Purtroppo, negli ultimi cinquant’anni, molti paesi hanno seguito un messaggio politico prevalente secondo cui i governi non possono, e quindi non dovrebbero, essere coinvolti in governare attivamente. Questa mentalità ha spinto politici, dirigenti di imprese ed esperti a concentrarsi ossessivamente su misure statiche di efficienza per giustificare tagli alla spesa pubblica, privatizzazioni ed esternalizzazioni.

Questo atteggiamento ha portato a una riduzione dei mezzi a disposizione dei governi per affrontare la crisi attuale. Il Covid-19 ci ha insegnato che la capacità di uno Stato di gestire una crisi di tale portata dipende da quanto è stato investito nella capacità di governare, operare e gestire. In altre parole, è fondamentale creare e plasmare mercati che producano una crescita sostenibile e inclusiva, tenendo sempre presente l’interesse pubblico come obiettivo prioritario.
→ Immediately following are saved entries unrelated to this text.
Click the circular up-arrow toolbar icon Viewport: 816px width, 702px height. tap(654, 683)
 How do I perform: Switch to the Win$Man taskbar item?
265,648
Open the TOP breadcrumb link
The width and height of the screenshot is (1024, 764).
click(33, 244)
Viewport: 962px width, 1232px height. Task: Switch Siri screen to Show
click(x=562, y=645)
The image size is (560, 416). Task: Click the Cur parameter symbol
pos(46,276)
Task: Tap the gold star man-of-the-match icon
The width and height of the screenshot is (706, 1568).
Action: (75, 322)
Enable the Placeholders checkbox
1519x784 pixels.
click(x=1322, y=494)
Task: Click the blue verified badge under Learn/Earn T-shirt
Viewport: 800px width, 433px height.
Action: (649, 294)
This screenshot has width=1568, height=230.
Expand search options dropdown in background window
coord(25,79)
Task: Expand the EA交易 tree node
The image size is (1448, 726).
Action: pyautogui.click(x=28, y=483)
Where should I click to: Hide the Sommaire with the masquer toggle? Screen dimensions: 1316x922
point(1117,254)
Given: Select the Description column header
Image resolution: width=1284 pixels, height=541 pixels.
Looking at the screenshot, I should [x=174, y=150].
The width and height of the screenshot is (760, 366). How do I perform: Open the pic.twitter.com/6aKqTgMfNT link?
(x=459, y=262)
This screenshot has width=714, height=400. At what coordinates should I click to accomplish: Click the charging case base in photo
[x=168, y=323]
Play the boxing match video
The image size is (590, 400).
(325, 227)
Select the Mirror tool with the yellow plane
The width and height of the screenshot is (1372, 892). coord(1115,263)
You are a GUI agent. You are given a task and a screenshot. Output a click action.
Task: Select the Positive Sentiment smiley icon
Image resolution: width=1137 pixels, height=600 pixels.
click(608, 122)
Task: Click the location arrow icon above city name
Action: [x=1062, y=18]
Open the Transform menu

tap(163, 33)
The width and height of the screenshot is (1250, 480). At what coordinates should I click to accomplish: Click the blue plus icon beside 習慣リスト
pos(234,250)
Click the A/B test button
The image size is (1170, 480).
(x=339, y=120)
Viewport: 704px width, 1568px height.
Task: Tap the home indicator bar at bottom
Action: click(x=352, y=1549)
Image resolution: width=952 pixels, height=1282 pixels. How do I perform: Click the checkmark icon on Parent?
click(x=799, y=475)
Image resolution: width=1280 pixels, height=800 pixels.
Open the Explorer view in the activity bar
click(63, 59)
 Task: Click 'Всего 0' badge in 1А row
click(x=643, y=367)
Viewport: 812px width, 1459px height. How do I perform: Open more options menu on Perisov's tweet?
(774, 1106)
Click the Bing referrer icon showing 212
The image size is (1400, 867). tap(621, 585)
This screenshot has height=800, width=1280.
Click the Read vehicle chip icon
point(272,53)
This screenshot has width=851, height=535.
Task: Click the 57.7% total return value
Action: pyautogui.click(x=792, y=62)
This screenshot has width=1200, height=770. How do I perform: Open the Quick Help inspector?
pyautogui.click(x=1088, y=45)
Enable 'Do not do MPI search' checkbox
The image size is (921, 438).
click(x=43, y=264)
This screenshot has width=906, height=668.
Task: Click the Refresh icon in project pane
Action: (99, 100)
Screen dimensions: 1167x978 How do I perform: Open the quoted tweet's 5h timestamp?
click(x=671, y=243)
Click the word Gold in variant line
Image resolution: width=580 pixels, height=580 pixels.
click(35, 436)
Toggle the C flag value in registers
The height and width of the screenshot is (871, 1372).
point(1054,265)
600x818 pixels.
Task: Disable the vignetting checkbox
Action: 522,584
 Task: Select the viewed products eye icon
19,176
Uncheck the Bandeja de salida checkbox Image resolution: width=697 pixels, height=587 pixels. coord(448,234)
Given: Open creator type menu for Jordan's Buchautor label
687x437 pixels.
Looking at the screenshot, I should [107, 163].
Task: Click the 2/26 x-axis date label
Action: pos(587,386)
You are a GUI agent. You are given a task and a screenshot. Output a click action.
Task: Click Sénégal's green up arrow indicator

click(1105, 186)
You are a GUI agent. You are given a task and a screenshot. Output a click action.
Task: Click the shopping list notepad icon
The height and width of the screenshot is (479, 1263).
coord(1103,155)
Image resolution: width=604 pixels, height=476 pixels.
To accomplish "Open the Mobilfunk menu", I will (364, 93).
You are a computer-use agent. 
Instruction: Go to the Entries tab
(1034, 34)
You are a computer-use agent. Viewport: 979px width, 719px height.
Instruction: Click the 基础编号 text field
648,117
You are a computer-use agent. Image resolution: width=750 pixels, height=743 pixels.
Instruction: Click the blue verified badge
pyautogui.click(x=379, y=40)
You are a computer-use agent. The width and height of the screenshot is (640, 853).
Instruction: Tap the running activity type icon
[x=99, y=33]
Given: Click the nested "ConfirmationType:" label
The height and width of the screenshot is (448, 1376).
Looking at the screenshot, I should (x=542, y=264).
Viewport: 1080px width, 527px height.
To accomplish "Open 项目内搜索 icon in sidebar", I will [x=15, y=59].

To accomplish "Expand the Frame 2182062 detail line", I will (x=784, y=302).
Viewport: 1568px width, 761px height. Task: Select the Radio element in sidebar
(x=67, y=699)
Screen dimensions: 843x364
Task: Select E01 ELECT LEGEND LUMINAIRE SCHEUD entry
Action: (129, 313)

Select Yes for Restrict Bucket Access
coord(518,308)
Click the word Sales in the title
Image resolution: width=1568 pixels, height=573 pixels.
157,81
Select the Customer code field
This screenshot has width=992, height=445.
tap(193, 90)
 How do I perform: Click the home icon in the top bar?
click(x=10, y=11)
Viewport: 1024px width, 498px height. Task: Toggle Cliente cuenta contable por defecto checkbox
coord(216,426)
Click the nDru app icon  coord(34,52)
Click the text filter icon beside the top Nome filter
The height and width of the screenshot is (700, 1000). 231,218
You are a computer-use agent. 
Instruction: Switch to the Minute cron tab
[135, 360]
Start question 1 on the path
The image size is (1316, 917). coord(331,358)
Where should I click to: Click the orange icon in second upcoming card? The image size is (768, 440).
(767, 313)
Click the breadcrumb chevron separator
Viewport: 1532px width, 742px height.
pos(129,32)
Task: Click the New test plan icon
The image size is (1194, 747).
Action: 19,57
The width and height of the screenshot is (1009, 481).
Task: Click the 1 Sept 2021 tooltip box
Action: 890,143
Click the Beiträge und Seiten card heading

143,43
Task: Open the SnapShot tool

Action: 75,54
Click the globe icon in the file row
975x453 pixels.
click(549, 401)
Nel capitolo introduttivo “La crisi del Covid-19 è un’occasione per cambiare il capitalismo,” Mariana Mazzucato ci fa notare che a partire dagli anni Ottanta, con le politiche di Reagan e Thatcher, e successivamente negli anni Novanta con Clinton e Blair, si è diffusa l’idea che gli Stati dovessero fare un passo indietro nell’economia e lasciare alle imprese il compito di guidare il sistema economico e creare ricchezza. Questa prospettiva ha minato l’immagine e il ruolo dello Stato, relegando il suo intervento nell’economia solo durante periodi di crisi acuta come l’attuale pandemia o quando si verificano cosiddetti “fallimenti di mercato”.

Tuttavia, se il ruolo lasciato agli Stati è solo quello di intervenire come una sorta di “ancora di salvataggio” in situazioni di emergenza, allora essi saranno sempre impreparati. Questo approccio ridimensiona la capacità dello Stato di avere un ruolo proattivo nella guida dell’economia e di contribuire attivamente al benessere della società. Mazzucato sostiene che gli Stati devono recuperare la loro centralità e responsabilità come attori attivi e lungimiranti nella costruzione di un’economia più resiliente e inclusiva.

La pandemia del Covid-19 ha messo in luce le carenze di questo approccio, evidenziando la necessità di riconsiderare il ruolo dello Stato nell’economia e di adottare politiche più robuste e proattive per affrontare le sfide attuali e future.

La crisi del capitalismo secondo Mariana Mazzucato

Nel secondo capitolo, “La triplice crisi del capitalismo” Mariana Mazzucato definisce i tre aspetti della crisi del capitalismo: sanitario, economico e climatico. L’autrice mette in guardia contro il pericolo di ripetere l’errore commesso dai politici durante la crisi del 2007/2008, quando si è inondato il sistema di liquidità senza controllare attentamente dove questa liquidità fosse destinata e si è avuto troppa fiducia nel sistema bancario, che ha spesso causato danni alle società nel corso della storia. In quel periodo, la liquidità non è stata utilizzata per investimenti utili a far crescere l’economia, ma è finita principalmente nel settore finanziario, aggravando ulteriormente la crisi.

Il Covid-19 ha rivelato i problemi della gig economy, mettendo in luce forme di sfruttamento ai limiti della schiavitù, come evidenziato anche dalla Procura della Repubblica di Milano e da libri come “Candido” curato da Guido Brera insieme al collettivo I diavoli. Inoltre, un altro grave errore è stato il perseguimento delle politiche di austerity da parte dei governi, che hanno trattato il debito pubblico come “il” problema principale. Questo ha indebolito le istituzioni pubbliche, incluso il sistema sanitario e quello scolastico, con esiti negativi evidenti: l’Italia ha registrato il maggior numero di morti per Covid-19 di tutta l’Unione Europea, indipendentemente da chi fosse al governo.

I prestiti alle imprese hanno aggravato la situazione: la finanziarizzazione delle aziende ha favorito l‘acquisto di azioni proprie per soddisfare gli azionisti, a scapito dei salari dei lavoratori, della formazione e degli investimenti in ricerca e sviluppo. Questo approccio ha contribuito a creare un’economia squilibrata e ha impedito lo sviluppo di un’economia sostenibile e inclusiva.